Using clinical data provides substantial additional power to explain variations in people's health care spending. Adding variables based on a patient's socioeconomic status, even just the person's census tract, improves the score even more.

With more than 85 percent of U.S. physicians now using electronic health records, it is time we started putting all that information to work making the health system more efficient — and risk scores are an important use for the data.

Several challenges remain, though. The first is that few people (certainly neither of us) would want to turn their clinical data over to the federal government or anyone else to generate risk scores. One way around this obstacle is to develop algorithms that could be run on the data where they are, generating risk scores without allowing external access to the clinical information.

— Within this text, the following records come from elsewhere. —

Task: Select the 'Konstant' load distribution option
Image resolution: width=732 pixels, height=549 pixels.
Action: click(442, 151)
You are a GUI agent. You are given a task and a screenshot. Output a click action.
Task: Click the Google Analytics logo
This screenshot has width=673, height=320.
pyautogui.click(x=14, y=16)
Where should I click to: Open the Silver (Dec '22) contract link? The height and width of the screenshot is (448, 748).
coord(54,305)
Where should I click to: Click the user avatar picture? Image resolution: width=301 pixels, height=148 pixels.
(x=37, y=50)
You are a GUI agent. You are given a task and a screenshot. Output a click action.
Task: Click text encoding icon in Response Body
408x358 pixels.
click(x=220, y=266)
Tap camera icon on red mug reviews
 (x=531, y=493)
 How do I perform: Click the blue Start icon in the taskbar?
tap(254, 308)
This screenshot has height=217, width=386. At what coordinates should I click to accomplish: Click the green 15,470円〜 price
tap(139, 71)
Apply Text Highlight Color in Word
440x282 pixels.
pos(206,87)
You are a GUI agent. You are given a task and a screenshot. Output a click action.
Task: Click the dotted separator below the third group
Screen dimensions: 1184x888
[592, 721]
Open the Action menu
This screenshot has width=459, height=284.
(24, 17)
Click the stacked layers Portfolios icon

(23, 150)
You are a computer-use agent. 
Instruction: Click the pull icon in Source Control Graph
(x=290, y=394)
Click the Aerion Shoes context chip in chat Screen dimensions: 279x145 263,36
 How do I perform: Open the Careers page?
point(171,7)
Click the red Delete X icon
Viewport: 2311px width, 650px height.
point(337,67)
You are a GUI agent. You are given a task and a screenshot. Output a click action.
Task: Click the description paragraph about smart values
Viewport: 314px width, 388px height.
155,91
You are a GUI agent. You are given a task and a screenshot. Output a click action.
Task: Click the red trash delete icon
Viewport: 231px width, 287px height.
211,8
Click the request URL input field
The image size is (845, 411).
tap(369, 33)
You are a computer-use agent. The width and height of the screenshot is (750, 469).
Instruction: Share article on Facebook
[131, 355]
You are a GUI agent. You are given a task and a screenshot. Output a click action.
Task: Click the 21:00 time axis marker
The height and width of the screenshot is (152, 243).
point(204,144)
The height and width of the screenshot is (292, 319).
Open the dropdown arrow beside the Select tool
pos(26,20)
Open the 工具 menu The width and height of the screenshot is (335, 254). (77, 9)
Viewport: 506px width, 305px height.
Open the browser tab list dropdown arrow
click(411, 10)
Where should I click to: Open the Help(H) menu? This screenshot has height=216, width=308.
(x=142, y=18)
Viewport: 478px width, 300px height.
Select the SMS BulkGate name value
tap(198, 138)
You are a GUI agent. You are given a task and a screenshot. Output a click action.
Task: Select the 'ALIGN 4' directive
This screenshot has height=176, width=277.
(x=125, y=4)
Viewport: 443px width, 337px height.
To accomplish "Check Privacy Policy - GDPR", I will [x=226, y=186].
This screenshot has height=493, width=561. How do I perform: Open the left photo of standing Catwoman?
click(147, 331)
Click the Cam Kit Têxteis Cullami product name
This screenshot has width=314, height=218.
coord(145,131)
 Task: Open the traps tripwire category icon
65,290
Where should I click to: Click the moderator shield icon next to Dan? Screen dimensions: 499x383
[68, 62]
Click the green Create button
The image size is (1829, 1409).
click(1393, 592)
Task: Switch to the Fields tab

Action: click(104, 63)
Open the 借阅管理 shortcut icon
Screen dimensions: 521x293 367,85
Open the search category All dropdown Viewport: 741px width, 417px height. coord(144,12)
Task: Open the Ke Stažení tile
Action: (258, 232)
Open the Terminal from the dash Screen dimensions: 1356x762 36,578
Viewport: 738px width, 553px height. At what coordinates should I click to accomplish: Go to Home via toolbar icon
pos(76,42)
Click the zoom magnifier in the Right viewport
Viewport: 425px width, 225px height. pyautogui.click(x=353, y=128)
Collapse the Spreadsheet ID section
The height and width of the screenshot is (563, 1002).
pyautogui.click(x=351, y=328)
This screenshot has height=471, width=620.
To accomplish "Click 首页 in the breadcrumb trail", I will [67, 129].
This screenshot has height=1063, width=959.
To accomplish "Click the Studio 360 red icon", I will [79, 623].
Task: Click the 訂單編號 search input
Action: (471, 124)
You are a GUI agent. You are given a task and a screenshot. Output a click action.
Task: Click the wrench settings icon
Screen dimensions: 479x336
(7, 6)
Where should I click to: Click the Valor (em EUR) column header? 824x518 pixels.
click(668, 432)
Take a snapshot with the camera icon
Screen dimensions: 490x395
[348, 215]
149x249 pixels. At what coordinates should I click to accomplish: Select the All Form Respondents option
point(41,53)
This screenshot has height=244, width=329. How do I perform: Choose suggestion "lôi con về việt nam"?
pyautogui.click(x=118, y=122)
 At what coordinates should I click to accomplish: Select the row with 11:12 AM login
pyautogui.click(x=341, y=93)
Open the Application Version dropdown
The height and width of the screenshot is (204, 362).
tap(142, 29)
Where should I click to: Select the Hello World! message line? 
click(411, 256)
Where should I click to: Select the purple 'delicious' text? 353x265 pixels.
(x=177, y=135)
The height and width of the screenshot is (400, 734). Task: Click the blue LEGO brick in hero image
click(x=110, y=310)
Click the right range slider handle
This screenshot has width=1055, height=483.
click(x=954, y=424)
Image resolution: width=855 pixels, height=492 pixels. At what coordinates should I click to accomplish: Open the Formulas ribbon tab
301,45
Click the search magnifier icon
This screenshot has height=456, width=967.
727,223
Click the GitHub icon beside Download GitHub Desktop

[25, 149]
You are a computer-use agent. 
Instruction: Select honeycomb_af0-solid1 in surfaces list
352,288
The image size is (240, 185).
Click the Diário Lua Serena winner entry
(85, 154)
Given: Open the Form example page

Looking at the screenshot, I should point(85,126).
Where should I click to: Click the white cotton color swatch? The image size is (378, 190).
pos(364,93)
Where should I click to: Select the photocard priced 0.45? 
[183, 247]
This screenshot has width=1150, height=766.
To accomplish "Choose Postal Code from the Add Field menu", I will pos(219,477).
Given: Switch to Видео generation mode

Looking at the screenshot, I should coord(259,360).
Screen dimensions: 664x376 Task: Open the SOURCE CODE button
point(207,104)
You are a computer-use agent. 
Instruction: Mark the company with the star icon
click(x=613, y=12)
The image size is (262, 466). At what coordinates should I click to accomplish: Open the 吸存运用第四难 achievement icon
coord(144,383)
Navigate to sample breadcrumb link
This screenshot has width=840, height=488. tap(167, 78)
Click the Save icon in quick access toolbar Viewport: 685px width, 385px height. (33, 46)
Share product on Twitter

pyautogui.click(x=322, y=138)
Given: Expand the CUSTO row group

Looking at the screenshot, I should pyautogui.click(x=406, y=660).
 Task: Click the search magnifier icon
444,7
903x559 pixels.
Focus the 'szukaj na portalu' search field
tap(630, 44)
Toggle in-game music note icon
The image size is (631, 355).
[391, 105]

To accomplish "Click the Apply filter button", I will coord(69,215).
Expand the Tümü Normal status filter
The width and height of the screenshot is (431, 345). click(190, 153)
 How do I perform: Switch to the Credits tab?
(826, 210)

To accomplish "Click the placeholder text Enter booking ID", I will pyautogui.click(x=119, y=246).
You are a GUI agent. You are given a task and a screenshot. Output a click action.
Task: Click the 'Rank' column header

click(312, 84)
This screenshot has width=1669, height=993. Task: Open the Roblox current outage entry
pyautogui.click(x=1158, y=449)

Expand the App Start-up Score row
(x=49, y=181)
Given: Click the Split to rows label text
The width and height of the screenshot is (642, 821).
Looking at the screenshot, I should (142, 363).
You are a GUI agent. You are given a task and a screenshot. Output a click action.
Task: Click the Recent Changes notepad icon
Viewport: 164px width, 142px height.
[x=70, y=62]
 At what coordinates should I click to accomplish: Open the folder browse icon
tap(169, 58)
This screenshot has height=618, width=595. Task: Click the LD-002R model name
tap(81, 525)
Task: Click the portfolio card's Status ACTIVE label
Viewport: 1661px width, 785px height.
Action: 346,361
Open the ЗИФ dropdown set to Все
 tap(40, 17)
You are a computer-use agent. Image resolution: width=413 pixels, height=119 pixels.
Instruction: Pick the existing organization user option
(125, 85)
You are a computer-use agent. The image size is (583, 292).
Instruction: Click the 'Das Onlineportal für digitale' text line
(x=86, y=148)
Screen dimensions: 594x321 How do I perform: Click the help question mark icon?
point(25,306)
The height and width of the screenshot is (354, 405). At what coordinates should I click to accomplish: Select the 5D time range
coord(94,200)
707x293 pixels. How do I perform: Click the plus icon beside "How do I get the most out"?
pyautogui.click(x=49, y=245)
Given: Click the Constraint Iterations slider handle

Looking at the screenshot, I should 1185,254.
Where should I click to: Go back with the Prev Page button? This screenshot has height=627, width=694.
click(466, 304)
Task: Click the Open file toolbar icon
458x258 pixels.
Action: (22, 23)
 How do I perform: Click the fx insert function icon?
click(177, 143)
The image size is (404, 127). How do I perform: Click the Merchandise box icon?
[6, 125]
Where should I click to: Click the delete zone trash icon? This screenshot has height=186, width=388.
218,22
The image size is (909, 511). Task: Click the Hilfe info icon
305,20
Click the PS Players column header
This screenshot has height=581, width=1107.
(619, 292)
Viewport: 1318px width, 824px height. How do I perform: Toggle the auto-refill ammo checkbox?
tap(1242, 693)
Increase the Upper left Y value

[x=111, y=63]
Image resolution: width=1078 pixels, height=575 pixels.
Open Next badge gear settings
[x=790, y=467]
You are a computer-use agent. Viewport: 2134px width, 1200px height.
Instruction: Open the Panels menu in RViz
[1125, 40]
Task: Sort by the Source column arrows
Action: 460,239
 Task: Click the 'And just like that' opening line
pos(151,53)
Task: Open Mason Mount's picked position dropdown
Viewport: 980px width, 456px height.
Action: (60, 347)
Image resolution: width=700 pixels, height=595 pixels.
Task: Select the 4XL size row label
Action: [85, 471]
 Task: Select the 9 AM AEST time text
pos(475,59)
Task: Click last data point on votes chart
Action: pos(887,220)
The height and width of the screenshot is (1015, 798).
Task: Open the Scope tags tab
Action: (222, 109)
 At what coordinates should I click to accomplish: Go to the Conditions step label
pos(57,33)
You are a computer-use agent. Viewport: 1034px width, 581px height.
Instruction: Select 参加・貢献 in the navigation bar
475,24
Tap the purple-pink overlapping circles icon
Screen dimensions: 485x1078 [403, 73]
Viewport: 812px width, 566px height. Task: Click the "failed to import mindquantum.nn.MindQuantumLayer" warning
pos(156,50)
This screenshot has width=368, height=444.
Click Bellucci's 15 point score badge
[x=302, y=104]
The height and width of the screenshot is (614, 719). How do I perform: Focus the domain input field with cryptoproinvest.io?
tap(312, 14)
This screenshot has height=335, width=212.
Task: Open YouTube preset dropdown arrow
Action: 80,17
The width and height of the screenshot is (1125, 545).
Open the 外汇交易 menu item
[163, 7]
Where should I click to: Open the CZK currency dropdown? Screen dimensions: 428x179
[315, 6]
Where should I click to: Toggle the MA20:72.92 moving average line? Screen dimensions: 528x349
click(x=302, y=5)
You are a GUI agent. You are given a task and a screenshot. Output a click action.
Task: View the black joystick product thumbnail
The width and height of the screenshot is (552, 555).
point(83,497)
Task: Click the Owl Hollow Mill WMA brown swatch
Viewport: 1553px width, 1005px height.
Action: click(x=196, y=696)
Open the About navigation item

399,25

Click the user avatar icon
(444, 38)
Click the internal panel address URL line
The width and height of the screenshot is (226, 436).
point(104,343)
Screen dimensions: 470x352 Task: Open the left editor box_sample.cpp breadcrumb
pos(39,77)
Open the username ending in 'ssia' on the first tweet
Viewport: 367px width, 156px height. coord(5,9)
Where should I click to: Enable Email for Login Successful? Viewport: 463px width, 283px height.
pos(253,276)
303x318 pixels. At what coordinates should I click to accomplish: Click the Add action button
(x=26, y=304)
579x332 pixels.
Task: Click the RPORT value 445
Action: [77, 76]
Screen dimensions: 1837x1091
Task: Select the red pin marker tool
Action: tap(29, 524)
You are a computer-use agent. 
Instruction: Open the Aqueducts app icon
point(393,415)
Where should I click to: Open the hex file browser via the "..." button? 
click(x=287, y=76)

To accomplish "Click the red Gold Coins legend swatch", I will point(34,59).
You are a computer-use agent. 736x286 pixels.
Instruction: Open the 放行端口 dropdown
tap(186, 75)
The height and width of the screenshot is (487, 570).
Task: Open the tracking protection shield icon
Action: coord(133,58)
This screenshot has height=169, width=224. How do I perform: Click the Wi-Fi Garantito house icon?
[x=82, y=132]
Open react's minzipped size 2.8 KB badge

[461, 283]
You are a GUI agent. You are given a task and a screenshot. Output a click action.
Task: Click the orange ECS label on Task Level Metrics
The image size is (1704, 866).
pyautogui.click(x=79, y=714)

Risk scores themselves contain no information about people's health conditions. They are a mechanism for estimating future costs, not for gaming the system or discriminating against people based on their pre-existing medical conditions, though current protections against such abuses must continue to be enforced.

A second challenge, and one that's harder to address, is that beneficiaries' clinical data, even when stored electronically, are often scattered across multiple health care systems and providers. As the payment system evolves so that a single provider becomes responsible for all costs associated with a given beneficiary, and as efforts progress to improve interoperability across data systems, this problem will diminish.

As things stand, claims data is the best data available for generating health risk scores. For the next few years, such scores should continue to be used to improve the functioning of insurance markets. The more they are allowed to move with people when they switch insurers, the better.

In five to 10 years, it should be possible to use more accurate scores, based on clinical data. These will go a long way toward ensuring fair payment for health care services and better functioning insurance exchanges.

Peter R. Orzag is an investment banker in the New York office of Lazard. He's also a former director of the Congressional Budget Office and of the White House Office for Management and Budget. Timothy G. Ferris is a primary care physician at Massachusetts General Hospital in Boston and medical director of the Mass General Physicians Organization.